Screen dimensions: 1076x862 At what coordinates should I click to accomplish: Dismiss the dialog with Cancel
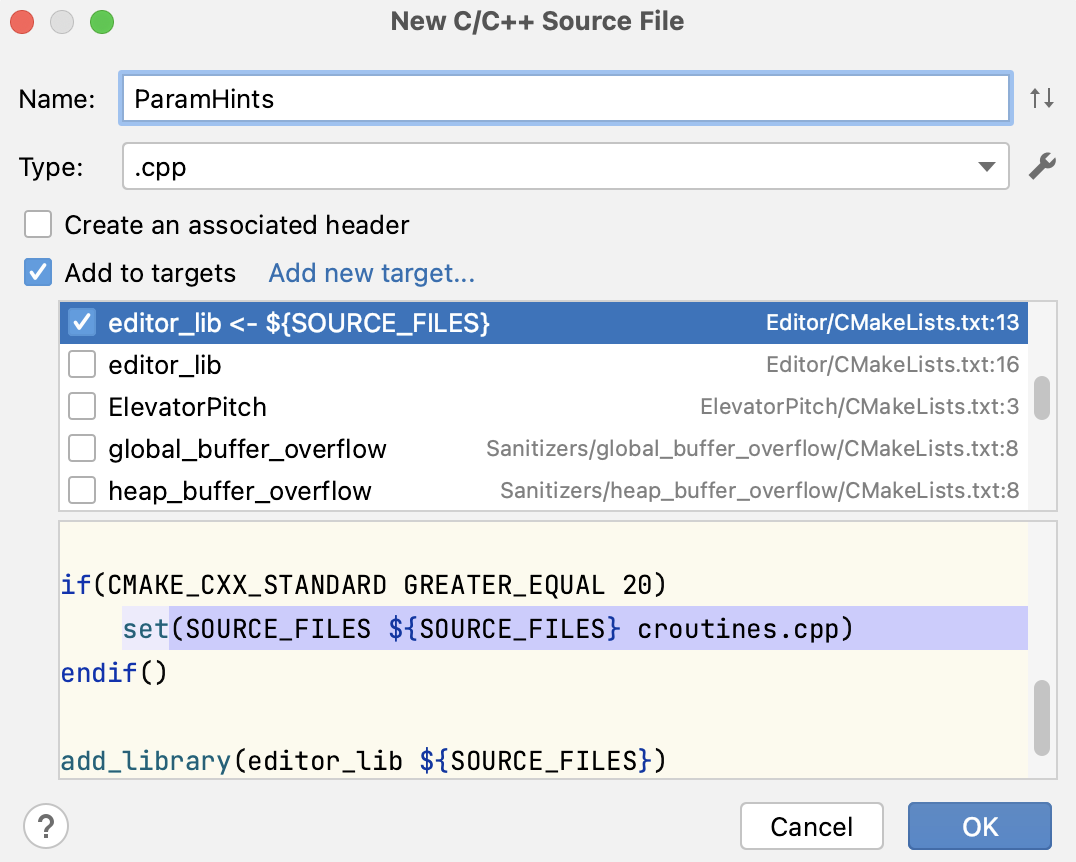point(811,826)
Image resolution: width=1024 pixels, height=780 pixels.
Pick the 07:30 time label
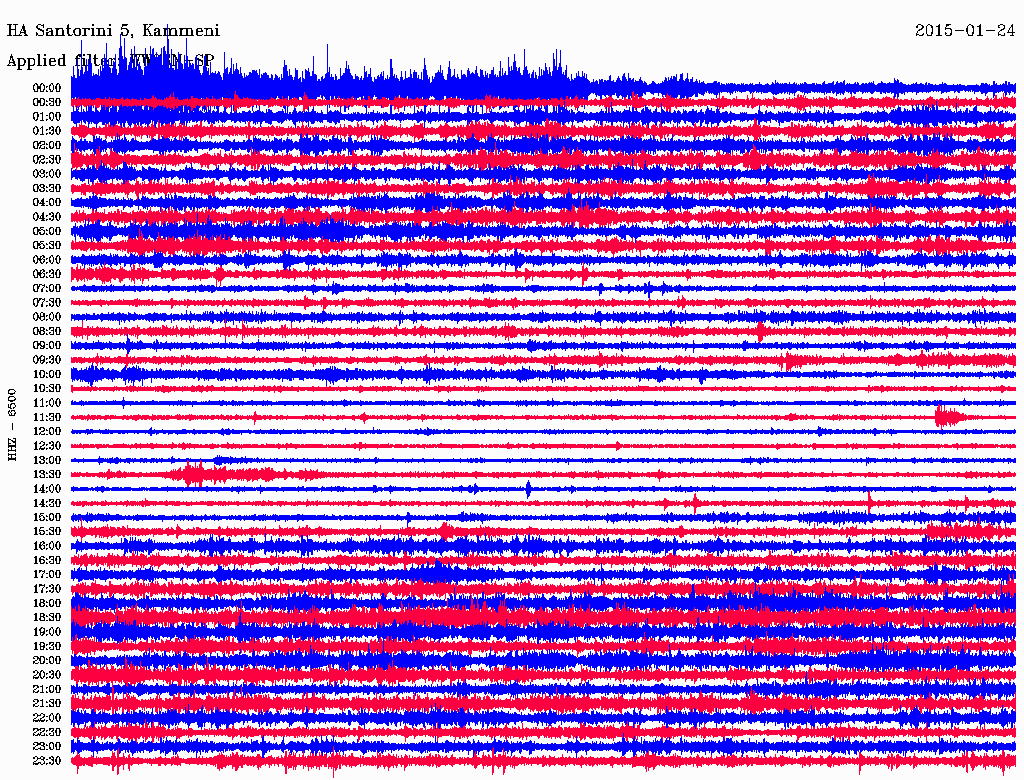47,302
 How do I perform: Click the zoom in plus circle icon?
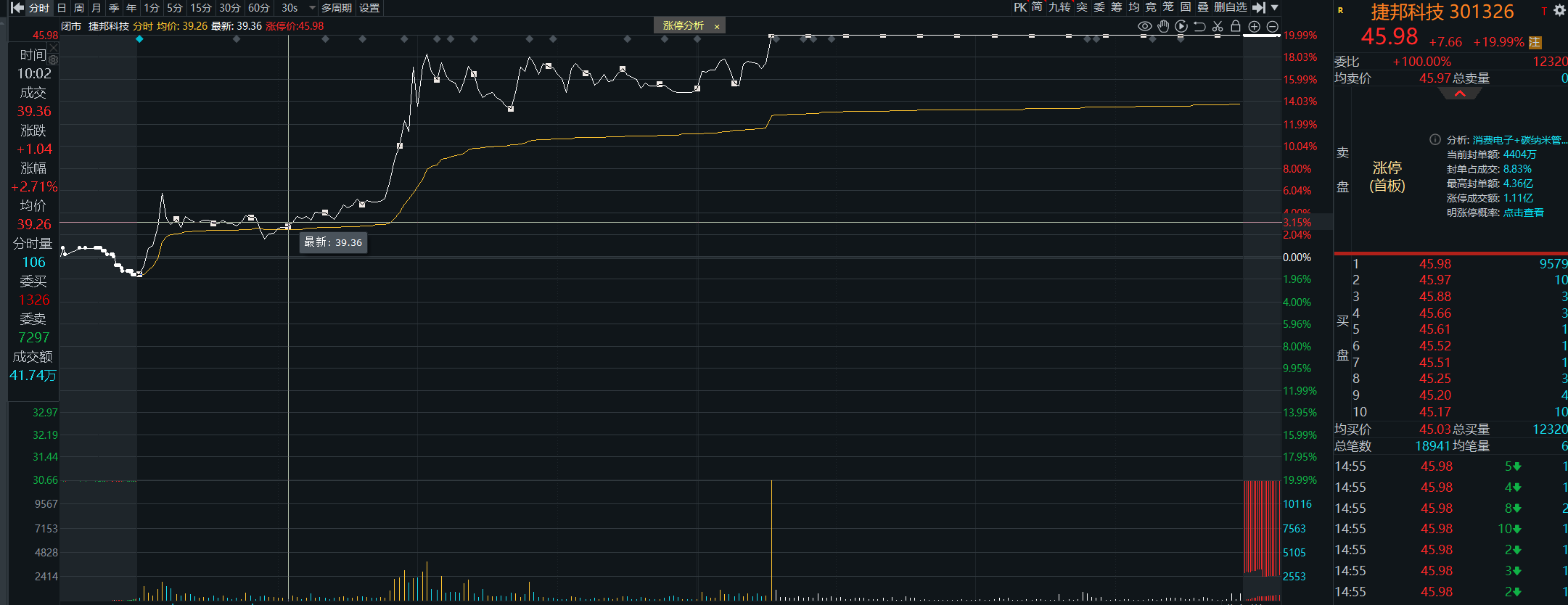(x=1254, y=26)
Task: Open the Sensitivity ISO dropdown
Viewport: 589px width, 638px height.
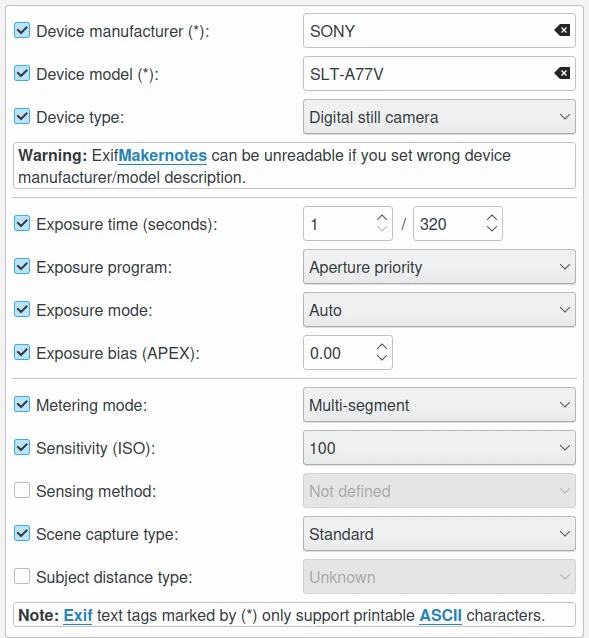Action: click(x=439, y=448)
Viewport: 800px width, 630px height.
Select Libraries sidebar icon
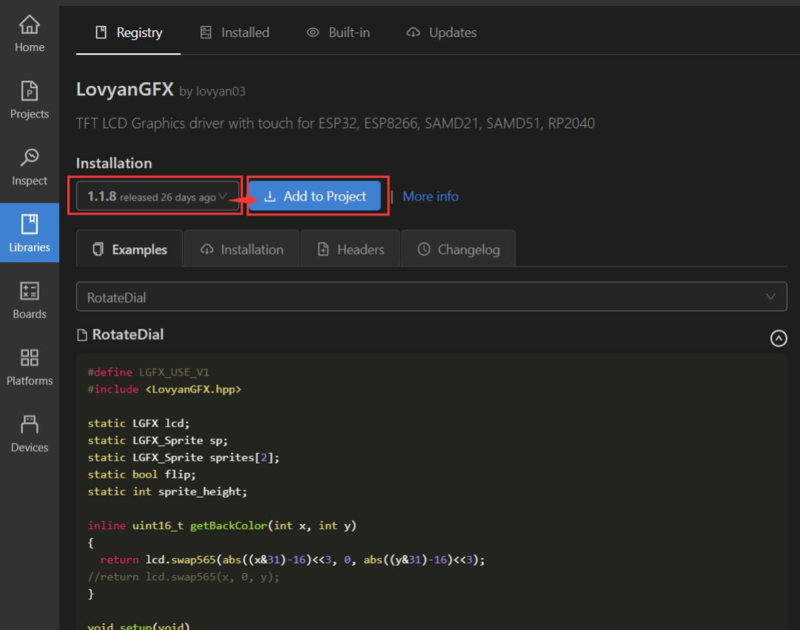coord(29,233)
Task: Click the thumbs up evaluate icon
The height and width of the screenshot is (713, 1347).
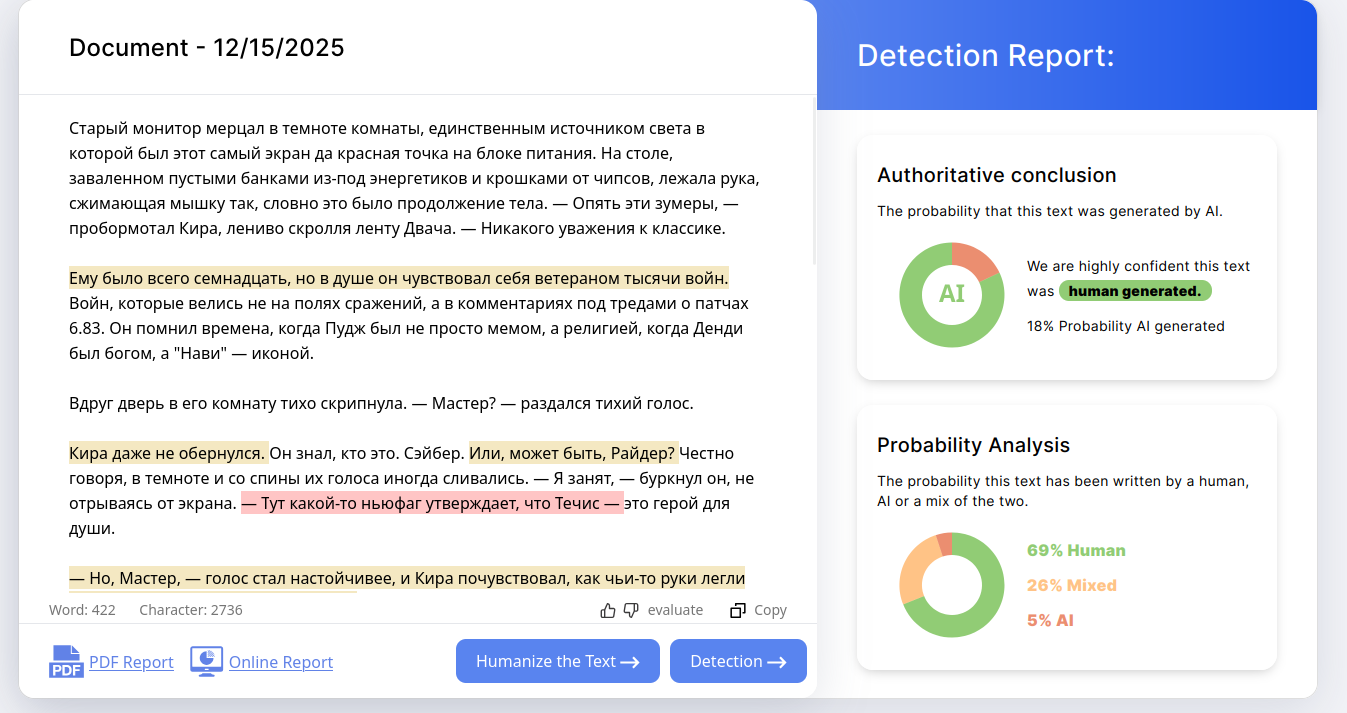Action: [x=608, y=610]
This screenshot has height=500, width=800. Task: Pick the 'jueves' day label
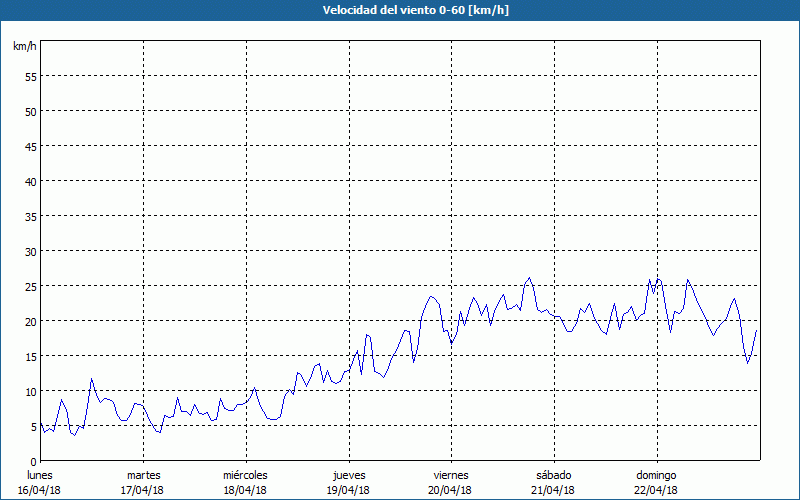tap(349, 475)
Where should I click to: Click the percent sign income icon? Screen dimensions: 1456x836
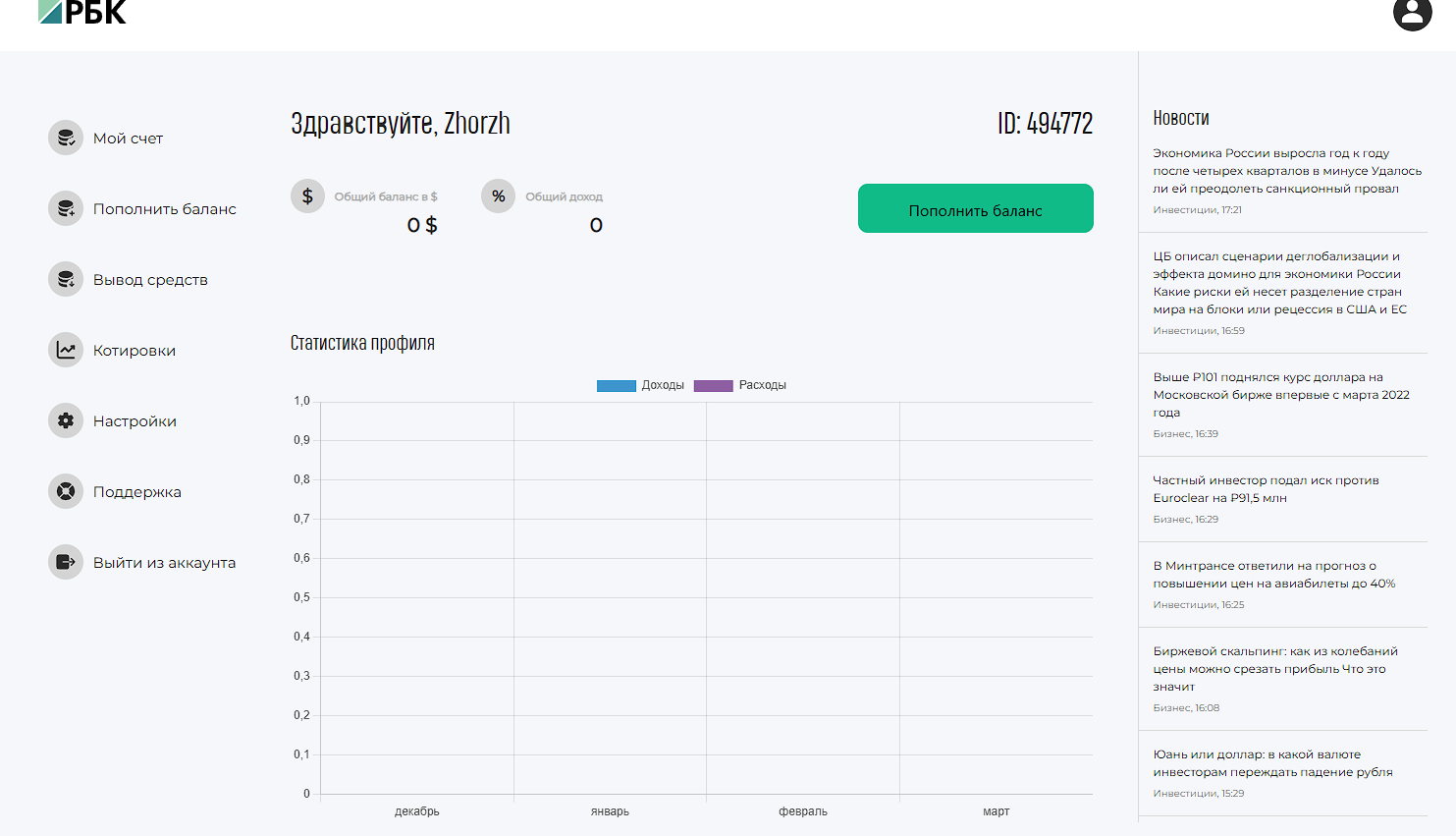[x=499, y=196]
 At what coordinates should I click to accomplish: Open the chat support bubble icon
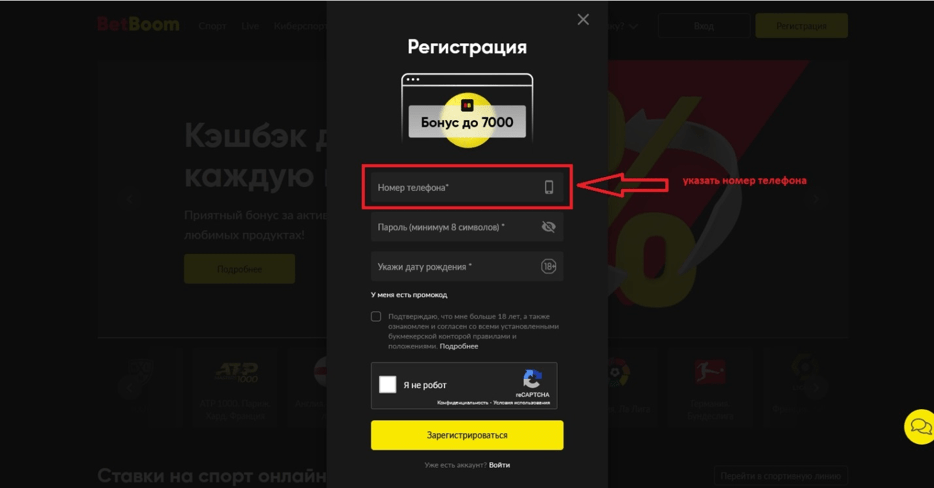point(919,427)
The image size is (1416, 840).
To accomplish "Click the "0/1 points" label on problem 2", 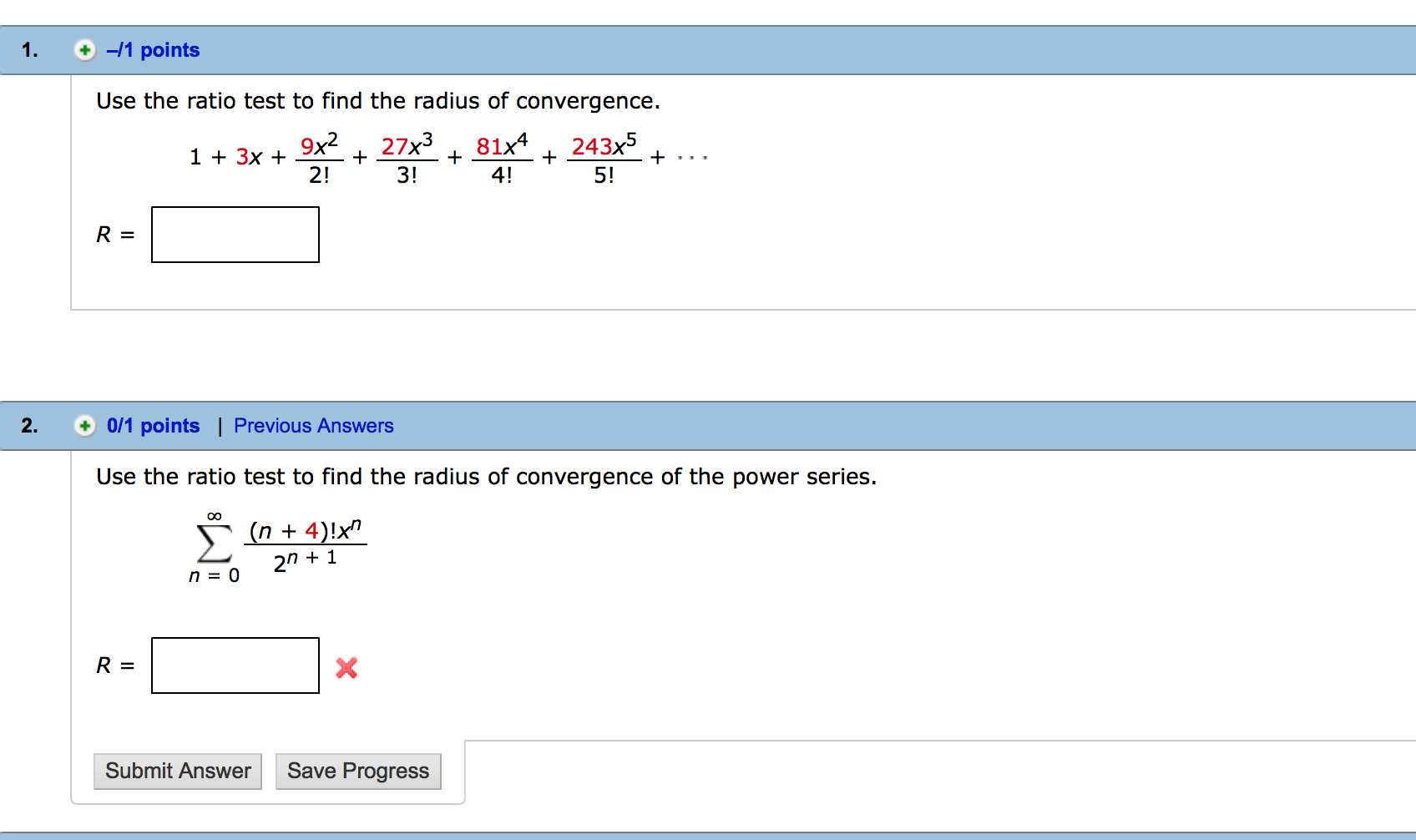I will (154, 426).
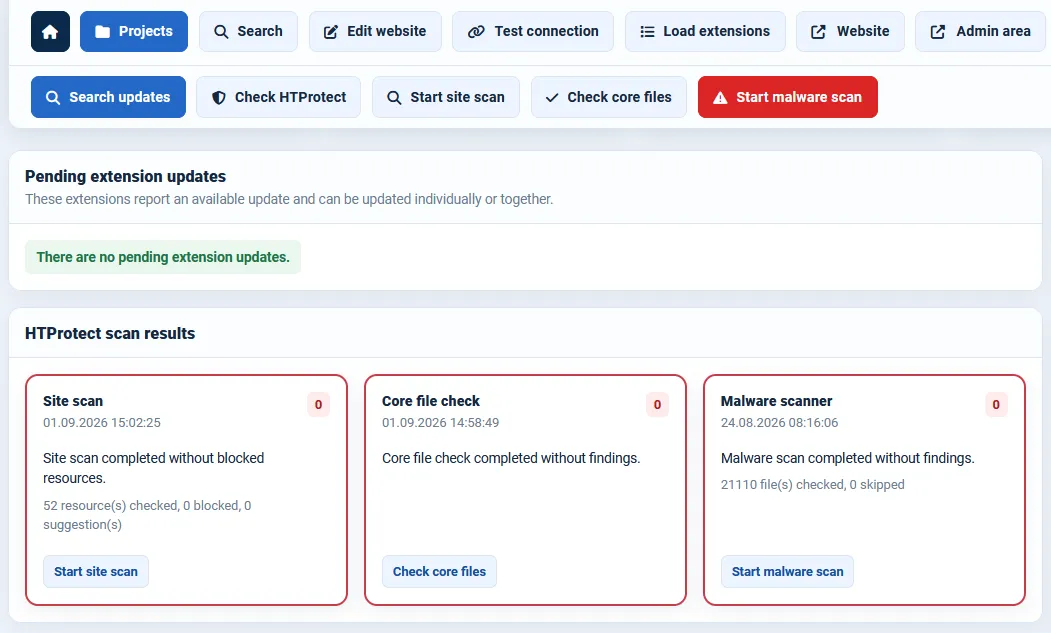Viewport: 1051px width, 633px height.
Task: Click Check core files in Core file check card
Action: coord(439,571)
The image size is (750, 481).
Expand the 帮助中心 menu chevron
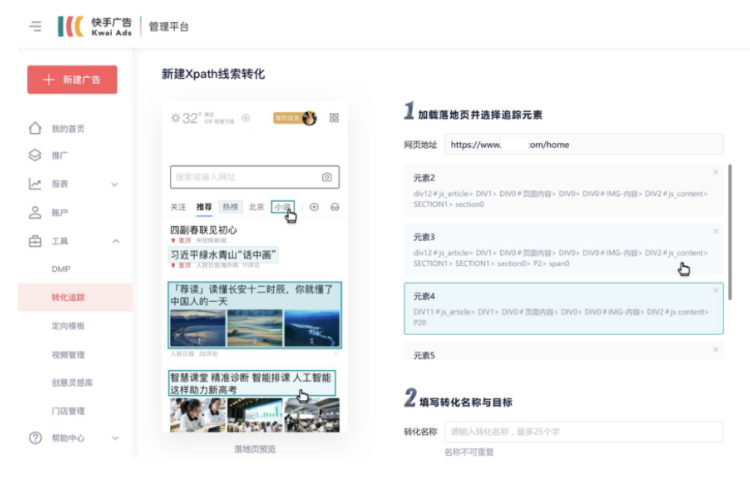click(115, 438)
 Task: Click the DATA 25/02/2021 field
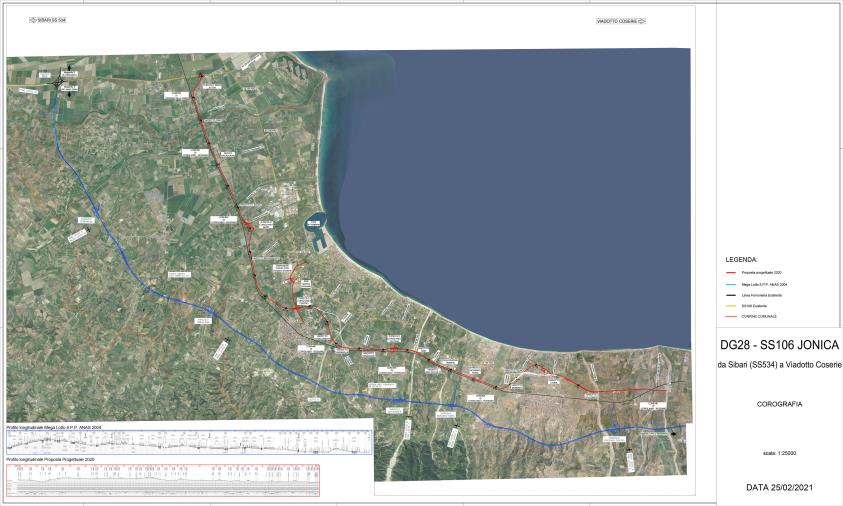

------------------------------------------------------------

» WHAT THE TASK ASKS
Turn the entries, from the very first line up to and including the line containing "(x=1254, y=26)", into a Markdown table with the columns Row and Line, numbering each line and skipping blank ones. Leave the pictures out.

» CORRECT RESPONSE
| Row | Line |
|---|---|
| 1 | Screen dimensions: 1076x862 At what coordinates should I click to accomplish: Dismiss the dialog with Cancel |
| 2 | point(811,826) |
| 3 | Image resolution: width=1024 pixels, height=780 pixels. |
| 4 | Pick the 07:30 time label |
| 5 | 47,302 |
| 6 |  How do I perform: Click the zoom in plus circle icon? |
| 7 | (x=1254, y=26) |